Exercise: Your answer should be the exact lines of the data below from the one containing "Screen dimensions: 360x196" through the one containing "Click the magnifier"; please include nothing else.

Supplied information:
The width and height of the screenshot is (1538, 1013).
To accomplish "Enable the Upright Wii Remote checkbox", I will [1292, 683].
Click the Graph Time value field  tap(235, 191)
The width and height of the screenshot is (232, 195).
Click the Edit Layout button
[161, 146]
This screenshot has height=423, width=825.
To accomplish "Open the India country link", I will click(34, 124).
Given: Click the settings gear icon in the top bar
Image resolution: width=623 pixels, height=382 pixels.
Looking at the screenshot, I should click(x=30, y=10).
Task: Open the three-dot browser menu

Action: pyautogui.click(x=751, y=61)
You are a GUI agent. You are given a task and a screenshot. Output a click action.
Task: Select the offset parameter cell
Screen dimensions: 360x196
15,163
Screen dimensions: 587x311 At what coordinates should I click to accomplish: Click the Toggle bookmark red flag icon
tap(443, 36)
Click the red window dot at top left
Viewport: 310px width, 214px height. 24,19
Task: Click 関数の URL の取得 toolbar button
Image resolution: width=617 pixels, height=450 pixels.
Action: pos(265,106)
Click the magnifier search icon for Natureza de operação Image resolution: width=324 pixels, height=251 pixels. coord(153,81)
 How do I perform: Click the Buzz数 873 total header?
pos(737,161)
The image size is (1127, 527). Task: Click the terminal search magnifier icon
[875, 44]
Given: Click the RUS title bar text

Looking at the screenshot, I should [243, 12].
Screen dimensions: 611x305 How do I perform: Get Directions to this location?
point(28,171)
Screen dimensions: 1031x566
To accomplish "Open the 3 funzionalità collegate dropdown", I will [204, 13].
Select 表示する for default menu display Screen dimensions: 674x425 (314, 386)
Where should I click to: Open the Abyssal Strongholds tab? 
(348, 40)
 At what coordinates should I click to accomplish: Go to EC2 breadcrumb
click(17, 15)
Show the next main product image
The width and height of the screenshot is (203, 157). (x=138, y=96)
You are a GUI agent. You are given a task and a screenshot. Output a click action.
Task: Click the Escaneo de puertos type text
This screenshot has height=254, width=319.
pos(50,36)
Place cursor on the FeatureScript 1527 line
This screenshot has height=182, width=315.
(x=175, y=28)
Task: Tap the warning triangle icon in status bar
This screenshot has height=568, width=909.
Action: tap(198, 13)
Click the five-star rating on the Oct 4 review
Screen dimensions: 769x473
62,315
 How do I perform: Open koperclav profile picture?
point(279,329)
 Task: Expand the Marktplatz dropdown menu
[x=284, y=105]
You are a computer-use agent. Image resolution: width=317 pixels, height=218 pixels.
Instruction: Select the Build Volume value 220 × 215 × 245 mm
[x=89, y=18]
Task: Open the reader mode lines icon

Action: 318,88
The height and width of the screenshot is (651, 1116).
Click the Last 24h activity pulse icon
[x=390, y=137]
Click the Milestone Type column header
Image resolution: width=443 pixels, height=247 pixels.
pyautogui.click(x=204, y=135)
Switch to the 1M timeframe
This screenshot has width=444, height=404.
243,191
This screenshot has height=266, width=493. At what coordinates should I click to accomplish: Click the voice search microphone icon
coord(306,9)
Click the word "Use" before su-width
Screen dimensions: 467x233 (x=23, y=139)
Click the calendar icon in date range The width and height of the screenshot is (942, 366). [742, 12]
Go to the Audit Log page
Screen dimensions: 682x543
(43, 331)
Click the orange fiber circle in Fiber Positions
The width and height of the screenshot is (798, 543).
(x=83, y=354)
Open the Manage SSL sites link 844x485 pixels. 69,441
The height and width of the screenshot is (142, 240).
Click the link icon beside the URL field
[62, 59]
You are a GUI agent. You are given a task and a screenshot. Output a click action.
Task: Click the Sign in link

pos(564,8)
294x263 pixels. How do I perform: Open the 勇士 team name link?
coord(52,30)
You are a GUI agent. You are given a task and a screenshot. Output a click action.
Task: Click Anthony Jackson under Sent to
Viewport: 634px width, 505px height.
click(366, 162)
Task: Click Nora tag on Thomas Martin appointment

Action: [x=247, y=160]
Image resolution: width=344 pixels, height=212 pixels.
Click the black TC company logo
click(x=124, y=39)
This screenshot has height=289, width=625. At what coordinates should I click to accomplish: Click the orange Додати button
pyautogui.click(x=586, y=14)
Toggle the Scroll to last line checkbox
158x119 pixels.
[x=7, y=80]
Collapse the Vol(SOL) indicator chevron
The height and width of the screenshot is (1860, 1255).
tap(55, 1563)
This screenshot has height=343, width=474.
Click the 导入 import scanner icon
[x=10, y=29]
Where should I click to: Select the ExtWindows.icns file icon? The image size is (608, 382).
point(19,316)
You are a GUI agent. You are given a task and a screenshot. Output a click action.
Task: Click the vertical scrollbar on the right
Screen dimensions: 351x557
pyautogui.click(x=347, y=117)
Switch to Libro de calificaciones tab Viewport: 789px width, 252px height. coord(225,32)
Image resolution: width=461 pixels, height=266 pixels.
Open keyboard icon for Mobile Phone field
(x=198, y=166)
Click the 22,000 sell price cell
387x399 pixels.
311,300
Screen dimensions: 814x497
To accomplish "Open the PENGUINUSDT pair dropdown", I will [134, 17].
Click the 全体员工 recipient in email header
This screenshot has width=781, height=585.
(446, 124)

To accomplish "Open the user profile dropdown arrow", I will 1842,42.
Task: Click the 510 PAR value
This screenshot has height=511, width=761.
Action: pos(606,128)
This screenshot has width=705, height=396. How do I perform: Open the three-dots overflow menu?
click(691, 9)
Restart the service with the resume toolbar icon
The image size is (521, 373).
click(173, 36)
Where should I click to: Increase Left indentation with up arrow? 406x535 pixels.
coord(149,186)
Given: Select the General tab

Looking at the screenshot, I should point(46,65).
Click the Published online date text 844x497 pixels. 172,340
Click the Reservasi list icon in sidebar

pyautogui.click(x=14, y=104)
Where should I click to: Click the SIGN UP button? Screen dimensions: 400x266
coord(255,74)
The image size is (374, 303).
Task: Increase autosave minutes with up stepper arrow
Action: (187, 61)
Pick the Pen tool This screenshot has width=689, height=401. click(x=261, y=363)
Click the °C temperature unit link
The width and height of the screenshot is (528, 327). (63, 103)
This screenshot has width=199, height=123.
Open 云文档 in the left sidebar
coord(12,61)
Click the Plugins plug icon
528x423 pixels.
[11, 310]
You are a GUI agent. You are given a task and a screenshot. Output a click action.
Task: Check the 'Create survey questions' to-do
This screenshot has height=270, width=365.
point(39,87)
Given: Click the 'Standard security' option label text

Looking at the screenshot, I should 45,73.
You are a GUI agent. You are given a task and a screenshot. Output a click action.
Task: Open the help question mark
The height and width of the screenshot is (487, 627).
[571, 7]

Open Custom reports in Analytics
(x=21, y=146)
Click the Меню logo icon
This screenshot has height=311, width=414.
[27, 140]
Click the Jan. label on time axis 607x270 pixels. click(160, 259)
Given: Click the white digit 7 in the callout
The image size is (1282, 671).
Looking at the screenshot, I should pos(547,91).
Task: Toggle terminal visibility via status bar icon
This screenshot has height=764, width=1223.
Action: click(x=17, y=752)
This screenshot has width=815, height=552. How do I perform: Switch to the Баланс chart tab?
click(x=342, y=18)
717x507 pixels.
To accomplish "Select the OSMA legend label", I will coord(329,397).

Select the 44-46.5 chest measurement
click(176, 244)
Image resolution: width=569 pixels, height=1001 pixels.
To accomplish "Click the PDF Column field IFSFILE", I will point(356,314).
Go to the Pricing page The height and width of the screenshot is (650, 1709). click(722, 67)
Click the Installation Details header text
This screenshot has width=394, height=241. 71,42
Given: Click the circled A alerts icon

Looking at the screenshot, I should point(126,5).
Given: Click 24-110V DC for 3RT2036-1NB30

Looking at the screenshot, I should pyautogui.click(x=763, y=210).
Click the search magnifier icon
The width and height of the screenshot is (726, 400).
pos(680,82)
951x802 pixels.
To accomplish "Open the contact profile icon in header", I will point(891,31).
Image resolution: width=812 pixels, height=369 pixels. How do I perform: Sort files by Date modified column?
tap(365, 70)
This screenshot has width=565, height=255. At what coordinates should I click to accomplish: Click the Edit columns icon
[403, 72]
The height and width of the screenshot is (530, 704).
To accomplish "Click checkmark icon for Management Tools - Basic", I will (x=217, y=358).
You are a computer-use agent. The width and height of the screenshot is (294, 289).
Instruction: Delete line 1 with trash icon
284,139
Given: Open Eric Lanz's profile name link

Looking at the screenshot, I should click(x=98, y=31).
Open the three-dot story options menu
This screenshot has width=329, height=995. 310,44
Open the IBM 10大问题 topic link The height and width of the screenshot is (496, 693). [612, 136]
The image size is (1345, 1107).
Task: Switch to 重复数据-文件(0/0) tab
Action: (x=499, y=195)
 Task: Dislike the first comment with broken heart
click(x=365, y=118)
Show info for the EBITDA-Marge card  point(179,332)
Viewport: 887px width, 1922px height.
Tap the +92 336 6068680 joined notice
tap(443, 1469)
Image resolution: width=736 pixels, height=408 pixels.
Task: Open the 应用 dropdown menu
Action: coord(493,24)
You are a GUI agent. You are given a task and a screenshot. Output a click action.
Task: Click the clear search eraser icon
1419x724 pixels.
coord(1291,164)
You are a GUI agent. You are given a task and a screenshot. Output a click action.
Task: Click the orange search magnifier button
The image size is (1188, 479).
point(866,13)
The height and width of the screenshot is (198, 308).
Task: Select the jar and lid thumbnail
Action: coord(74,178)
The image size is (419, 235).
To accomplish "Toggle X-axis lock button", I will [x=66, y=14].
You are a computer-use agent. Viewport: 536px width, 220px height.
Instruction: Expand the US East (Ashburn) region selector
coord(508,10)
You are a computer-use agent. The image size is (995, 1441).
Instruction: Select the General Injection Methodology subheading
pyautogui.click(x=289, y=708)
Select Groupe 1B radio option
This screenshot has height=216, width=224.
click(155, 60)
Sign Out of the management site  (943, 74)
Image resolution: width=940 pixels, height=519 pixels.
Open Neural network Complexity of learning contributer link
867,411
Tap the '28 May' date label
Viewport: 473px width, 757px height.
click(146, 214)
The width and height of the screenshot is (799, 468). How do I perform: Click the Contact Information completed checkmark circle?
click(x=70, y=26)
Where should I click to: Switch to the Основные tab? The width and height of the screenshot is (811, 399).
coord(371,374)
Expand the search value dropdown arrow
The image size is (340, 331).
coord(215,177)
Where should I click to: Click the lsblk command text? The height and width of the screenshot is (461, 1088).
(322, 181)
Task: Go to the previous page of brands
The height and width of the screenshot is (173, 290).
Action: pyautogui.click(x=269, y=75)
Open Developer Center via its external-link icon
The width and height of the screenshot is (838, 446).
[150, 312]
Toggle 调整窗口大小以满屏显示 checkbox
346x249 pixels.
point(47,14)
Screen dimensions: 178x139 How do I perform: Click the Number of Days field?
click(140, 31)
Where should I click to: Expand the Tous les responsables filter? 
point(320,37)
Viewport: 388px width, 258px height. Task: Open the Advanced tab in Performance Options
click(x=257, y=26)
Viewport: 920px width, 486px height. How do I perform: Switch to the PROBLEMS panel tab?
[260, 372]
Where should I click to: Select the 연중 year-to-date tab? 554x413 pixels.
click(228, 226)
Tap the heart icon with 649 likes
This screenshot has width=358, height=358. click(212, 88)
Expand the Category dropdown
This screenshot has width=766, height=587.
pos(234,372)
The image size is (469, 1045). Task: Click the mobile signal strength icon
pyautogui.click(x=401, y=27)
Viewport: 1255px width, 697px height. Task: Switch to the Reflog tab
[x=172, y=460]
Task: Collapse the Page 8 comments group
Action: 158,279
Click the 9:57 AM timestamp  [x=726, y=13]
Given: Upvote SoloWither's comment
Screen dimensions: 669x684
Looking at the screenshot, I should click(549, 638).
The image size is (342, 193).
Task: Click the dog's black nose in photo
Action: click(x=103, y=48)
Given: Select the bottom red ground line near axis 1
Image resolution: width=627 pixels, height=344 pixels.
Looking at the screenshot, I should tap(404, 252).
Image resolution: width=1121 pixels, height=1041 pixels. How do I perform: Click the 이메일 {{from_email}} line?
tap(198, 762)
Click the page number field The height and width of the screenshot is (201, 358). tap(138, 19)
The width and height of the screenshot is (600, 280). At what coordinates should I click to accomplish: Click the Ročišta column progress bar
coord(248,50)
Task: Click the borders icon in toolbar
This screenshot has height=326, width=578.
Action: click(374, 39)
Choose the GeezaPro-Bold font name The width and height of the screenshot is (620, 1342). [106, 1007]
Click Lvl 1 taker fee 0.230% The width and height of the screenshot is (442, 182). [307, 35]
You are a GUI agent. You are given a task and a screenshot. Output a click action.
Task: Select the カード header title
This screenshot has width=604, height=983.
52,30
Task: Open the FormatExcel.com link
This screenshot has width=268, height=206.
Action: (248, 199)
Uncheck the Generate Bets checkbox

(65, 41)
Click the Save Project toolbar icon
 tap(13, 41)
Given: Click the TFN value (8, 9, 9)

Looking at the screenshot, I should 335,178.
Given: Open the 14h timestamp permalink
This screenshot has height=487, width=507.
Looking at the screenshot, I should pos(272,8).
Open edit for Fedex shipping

Exercise solution:
Screen dimensions: 360x196
15,163
Screen dimensions: 587x311 At what coordinates should I click to accomplish: Click the Toggle bookmark red flag icon
tap(443, 36)
Click the red window dot at top left
Viewport: 310px width, 214px height. 24,19
Task: Click 関数の URL の取得 toolbar button
Image resolution: width=617 pixels, height=450 pixels.
Action: pos(265,106)
Click the magnifier search icon for Natureza de operação Image resolution: width=324 pixels, height=251 pixels. coord(153,81)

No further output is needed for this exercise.